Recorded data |
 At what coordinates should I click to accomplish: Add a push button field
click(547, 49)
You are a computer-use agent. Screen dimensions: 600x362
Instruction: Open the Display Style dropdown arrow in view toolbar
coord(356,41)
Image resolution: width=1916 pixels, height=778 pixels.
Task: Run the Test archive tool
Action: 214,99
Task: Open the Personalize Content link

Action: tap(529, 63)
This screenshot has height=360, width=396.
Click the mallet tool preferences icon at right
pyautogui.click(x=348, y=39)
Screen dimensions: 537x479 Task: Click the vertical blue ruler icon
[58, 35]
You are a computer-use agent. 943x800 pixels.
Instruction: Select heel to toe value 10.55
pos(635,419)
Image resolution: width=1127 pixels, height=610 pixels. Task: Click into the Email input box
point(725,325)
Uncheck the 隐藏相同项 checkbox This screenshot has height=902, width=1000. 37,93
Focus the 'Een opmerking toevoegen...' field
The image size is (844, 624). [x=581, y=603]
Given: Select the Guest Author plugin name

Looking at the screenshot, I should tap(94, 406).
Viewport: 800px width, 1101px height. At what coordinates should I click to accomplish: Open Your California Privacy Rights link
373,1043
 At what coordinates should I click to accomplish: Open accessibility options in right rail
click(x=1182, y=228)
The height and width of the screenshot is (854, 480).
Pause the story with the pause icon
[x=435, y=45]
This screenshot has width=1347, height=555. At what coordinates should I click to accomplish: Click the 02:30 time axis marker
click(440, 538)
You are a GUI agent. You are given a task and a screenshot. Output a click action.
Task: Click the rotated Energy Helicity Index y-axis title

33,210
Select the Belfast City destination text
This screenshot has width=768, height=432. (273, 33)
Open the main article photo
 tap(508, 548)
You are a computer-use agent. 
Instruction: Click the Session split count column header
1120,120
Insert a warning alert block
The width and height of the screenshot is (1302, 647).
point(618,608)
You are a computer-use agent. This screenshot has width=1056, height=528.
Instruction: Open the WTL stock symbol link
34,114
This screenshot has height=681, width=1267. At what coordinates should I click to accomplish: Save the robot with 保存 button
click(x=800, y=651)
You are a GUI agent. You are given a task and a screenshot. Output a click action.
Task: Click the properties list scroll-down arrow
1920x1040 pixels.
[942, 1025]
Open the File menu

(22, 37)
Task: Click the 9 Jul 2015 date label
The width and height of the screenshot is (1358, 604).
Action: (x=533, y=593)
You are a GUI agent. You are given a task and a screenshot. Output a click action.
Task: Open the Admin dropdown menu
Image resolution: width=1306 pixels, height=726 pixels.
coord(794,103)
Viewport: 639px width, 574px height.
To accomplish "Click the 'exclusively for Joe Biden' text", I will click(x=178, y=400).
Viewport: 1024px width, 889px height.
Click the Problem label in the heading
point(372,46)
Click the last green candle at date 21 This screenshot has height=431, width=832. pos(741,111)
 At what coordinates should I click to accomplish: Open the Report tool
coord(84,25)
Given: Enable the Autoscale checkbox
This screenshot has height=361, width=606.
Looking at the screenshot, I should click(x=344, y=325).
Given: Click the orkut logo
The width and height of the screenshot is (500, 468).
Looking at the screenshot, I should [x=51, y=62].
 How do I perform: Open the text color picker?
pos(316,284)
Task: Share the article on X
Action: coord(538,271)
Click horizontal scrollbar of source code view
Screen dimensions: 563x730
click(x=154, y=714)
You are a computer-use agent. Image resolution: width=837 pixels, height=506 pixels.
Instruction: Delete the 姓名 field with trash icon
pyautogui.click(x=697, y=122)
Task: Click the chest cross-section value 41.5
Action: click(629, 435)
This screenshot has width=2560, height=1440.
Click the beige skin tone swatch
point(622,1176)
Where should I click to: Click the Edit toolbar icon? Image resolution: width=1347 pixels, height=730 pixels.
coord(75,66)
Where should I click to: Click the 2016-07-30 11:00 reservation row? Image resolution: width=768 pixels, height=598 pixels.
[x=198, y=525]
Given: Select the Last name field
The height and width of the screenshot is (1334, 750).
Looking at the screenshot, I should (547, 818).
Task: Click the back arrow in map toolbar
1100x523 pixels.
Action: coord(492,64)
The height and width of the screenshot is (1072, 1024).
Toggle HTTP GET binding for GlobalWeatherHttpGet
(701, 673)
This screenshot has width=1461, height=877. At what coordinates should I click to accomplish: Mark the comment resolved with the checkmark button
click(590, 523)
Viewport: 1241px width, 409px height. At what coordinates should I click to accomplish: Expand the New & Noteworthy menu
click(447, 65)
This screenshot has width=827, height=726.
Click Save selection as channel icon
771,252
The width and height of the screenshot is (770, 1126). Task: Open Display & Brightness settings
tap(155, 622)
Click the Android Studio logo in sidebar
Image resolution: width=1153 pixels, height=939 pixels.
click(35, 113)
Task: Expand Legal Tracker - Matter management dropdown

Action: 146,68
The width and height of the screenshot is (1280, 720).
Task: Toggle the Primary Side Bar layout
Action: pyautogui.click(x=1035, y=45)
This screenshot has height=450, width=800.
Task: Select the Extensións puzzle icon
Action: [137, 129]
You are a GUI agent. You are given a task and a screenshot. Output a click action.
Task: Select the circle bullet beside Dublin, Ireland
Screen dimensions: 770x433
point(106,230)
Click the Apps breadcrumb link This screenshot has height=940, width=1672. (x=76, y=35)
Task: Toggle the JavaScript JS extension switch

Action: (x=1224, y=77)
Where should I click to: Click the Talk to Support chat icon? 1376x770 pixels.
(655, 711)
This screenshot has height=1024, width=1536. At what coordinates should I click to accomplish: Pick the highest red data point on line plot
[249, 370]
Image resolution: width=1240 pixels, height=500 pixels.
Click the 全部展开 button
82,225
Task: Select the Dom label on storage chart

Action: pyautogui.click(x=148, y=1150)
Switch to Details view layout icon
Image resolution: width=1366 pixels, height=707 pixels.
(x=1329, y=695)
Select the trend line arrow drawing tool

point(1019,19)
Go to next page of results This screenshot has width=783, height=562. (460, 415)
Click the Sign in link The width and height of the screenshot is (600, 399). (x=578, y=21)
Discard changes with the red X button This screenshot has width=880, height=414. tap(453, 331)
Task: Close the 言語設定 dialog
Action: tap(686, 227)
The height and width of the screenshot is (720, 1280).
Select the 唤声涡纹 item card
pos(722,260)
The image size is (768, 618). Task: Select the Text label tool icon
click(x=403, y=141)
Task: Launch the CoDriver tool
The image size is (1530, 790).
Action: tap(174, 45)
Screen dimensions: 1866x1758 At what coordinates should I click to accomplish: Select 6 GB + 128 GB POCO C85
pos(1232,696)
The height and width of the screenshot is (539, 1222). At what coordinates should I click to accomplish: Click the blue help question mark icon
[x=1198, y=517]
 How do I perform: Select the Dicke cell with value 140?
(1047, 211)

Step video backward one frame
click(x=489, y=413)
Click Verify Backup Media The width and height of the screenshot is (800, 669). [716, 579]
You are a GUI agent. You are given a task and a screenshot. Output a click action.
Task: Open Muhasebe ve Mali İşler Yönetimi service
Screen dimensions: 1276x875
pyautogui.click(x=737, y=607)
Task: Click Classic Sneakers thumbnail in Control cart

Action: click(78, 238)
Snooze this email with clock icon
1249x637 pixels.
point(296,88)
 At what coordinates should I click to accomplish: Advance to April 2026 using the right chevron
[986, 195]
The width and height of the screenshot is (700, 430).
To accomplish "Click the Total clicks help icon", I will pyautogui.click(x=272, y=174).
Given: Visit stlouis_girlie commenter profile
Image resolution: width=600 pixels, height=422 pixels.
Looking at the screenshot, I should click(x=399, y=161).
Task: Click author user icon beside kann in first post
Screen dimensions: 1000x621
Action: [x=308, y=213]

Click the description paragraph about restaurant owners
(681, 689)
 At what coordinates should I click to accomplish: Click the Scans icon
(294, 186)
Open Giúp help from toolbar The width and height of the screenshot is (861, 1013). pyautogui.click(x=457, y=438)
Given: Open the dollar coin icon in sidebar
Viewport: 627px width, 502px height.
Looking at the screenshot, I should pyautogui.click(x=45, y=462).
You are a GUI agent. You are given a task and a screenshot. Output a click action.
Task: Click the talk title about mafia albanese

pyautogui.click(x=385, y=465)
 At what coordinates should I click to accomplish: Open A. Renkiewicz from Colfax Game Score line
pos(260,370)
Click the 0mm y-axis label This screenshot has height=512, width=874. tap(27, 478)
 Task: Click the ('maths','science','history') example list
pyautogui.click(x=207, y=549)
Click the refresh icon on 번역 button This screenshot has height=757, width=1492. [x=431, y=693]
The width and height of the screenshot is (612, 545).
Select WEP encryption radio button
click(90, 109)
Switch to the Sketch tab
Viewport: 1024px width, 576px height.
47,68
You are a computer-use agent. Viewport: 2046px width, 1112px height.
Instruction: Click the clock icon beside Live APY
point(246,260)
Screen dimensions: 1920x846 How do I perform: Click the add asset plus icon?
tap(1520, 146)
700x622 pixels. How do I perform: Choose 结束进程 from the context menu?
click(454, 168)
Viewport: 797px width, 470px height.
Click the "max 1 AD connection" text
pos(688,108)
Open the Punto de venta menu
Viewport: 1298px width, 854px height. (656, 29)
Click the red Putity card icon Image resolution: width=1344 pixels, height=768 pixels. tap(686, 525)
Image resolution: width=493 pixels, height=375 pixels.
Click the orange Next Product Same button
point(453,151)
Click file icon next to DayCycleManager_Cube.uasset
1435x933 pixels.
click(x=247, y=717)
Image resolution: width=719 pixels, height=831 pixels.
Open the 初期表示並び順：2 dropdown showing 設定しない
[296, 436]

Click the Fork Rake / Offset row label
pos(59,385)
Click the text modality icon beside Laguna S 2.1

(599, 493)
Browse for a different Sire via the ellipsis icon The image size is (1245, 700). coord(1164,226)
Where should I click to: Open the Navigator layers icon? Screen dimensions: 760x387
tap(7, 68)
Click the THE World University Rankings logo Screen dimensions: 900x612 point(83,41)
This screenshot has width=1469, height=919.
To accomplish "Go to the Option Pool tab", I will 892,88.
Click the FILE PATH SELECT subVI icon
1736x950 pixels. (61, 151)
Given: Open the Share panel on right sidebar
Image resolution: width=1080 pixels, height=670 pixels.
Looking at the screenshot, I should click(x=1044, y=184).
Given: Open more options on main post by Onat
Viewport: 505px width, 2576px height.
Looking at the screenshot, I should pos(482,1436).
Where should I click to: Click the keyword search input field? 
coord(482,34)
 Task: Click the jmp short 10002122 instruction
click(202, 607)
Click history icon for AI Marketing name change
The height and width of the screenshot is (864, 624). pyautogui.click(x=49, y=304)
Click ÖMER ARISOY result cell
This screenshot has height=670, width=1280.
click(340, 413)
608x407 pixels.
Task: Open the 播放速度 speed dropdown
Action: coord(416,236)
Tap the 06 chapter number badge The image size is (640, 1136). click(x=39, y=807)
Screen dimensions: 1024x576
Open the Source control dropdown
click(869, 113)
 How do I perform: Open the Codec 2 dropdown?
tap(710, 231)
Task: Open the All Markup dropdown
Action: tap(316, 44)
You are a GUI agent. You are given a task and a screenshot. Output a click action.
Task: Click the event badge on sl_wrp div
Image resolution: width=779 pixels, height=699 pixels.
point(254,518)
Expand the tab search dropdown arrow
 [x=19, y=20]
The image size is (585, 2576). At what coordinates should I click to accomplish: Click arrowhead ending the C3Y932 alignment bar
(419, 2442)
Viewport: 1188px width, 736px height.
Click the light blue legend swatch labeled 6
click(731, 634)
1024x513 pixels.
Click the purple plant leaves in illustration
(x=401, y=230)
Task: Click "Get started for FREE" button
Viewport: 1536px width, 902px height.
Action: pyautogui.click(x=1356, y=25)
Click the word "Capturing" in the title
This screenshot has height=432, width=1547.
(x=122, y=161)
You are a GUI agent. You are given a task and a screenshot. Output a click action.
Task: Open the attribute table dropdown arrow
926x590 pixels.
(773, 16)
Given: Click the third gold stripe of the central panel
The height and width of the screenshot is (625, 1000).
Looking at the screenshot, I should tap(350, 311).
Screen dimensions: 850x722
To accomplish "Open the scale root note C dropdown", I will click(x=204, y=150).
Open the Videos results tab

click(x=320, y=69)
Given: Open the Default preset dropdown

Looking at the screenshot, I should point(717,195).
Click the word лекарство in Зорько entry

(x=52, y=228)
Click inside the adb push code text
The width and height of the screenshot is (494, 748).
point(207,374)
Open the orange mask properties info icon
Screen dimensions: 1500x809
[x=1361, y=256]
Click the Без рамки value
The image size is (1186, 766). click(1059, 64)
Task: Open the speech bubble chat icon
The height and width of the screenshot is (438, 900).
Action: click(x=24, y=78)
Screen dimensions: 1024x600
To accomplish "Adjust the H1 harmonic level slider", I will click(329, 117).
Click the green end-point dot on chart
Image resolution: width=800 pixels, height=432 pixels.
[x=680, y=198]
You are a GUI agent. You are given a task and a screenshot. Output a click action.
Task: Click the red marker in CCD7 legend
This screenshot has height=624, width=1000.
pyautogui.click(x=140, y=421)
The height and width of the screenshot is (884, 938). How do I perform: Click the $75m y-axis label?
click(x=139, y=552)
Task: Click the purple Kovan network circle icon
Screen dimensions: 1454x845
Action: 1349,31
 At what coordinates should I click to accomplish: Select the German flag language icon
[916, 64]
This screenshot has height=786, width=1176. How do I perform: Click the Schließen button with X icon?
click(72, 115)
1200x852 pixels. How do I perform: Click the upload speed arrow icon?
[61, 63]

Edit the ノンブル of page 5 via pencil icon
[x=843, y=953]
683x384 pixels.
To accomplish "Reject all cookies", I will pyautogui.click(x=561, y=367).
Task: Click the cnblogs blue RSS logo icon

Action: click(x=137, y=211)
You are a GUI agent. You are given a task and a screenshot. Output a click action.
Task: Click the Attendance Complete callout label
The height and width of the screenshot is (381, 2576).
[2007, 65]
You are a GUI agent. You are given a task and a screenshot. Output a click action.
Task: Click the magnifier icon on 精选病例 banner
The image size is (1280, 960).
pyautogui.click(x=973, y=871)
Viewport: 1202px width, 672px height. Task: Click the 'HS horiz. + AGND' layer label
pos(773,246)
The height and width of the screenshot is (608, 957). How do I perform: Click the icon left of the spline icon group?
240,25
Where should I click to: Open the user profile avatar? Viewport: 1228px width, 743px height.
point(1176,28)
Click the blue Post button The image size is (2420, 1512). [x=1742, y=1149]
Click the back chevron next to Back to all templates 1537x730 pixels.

Problem statement |
Look through the entries above, and wherever a line holds the string "checkbox", copy it.

Response area |
Uncheck the 隐藏相同项 checkbox This screenshot has height=902, width=1000. 37,93
Given: Enable the Autoscale checkbox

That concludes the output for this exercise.